# WORK TO COMPLETE
(A) Sum up the piece about the funny things kids say in two sentences.
(B) Answer these questions using the piece about the funny things kids say:
(i) About how old is the writer's son?
(ii) What does the son say when he's asked to sit on the potty?
(iii) What does "In a minute, Daddy" sound more like when the son says it?
(C) Carry on the piece about the funny things kids say, picking up right after its last sentence.

# TEXT BLOCK
****************
If being a parent has taught me anything, it's that kids really do say the darnedest things. Or, you know, the most effed up, off-the-wall stuff that could either make you cry from laughter or give you nightmares. The funny things kids say can, of course, include the things you don't want them to say, but that's half the fun of having kids, right? My own kid is only creeping up on his two-and-a-half-year mark, but something as simple as an unnecessarily cheerful "No!" when he's asked to sit on the potty makes me excited for all of the WTF moments and quotes to come.
The entertainment with the ridiculous things my kid says never stops. Like when my husband asks my son to meet him in the bathroom to brush his teeth and he turns his tiny face so that it's inches from my husband's and says insistently, "In a minute, Daddy. Minute, Daddy!" Which sounds more like "Minnie, Daddy" but I'll take it. (Ugh, I'll so take it; I'm dying of the cuteness.)
****************
# GIVEN MATERIAL
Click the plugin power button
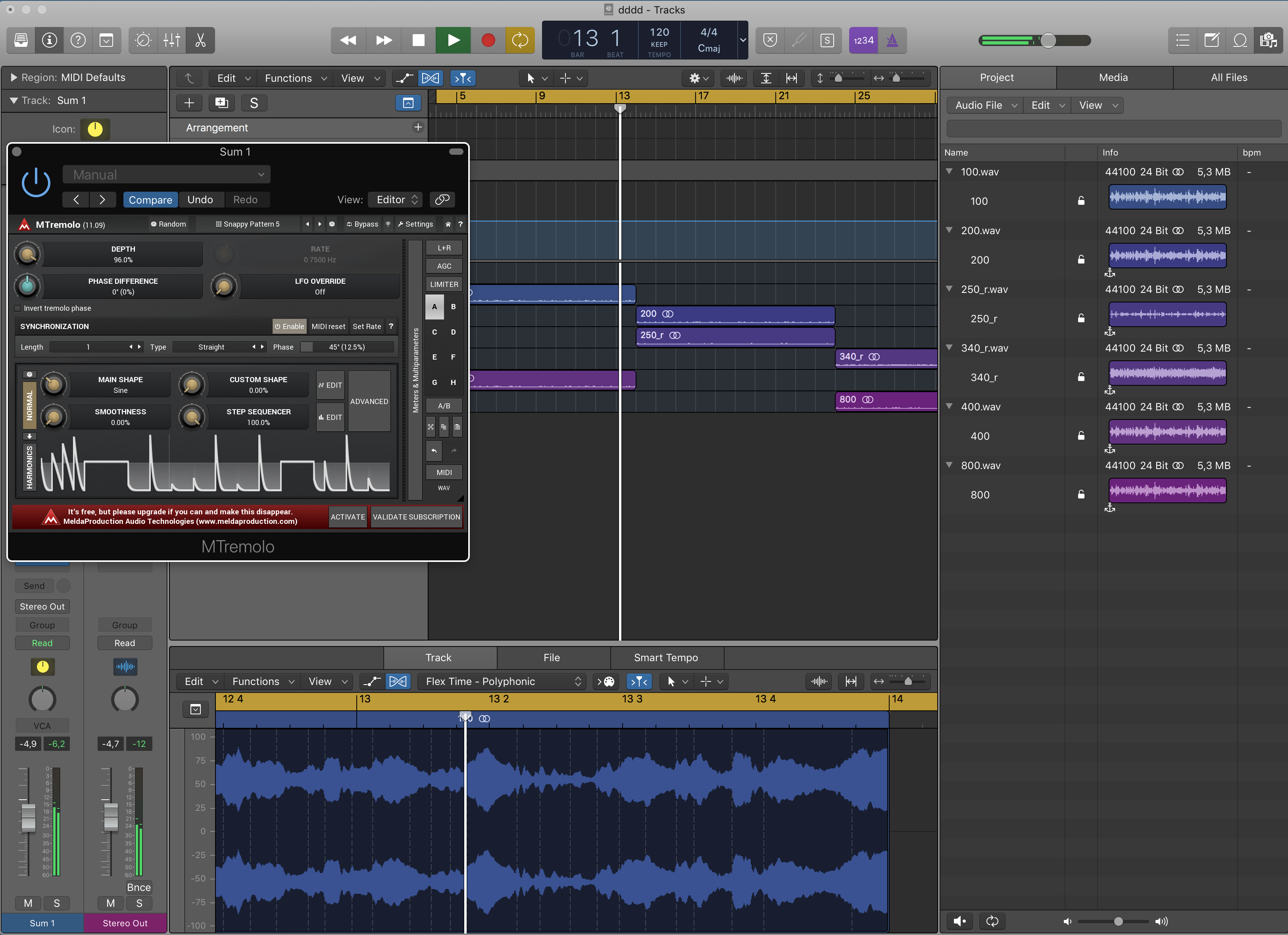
****************
# ANSWERS IN ORDER
(A) The writer says parenting has shown that kids say the strangest things, which can either make you cry with laughter or give you nightmares. With a son nearing two and a half, the writer already enjoys moments like his overly cheerful "No!" at potty time and his insistent "In a minute, Daddy" when asked to brush his teeth.

(B)
(i) He's creeping up on two and a half.
(ii) An unnecessarily cheerful "No!"
(iii) "Minnie, Daddy."

(C)
I've been around enough kids to know that it only gets better. I remember my now-12-year-old niece as a spunky 6-year-old telling her mom and I about how a girl at school in the 5th grade had told her, in the most superior Valley Girl voice:
I can't believe you go here. You're the fuck.
To this day, I have no idea what the 5th grade kid really said, because obviously something was lost in translation there, but hearing the squeaky voice of my kid niece saying it left a lasting memory that I can still hear so clearly. In a way, it's kind of sad that kids are saying things they have no real idea the meaning of, but let's face it: nothing beats the tiny voice of a kid misusing a curse word or phrase.
I talked to some other moms about the funny things kids say and about their favorite things their kids have said to them. The moral of the story? Little kids should always have free passes to swear.
Hannah, Age 2.5
To a stranger in Target, 'Did you poot?'
Carolann, Age 2
Mommy, Mommy, Shhhhh! Shut up! I'm talking!!!
Martha, Age 3
Ah, a classic.
Laura, Age 4
I love you, mom. I even love you when you're bad.
Jenny, Age 2
Mama, you're my mama and my friend, Mama!
Kristin, Age 3
Oh, Hell no!
(Said as they pulled into a Walmart parking lot.)
Nicole, Age 6
Mommy, I want to reschedule my birthday for this month.
Instead of the real date, which was six months from then.
Dani, Age 4
I don't need this.
When they were trying to get her to eat vegetables.
Ashley, Age 2
My crackbutt itches.
Alecia, Age 4
When I grow up, I wanna be a factory worker. A chocolate factory worker. For free.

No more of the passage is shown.